» Exercise instructions:
Which lines of the data below hold "size"? Copy each of them.

» Material shown:

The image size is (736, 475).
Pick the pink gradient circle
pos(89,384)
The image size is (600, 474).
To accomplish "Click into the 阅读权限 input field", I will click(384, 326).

» Answer section:
The image size is (736, 475).
The image size is (600, 474).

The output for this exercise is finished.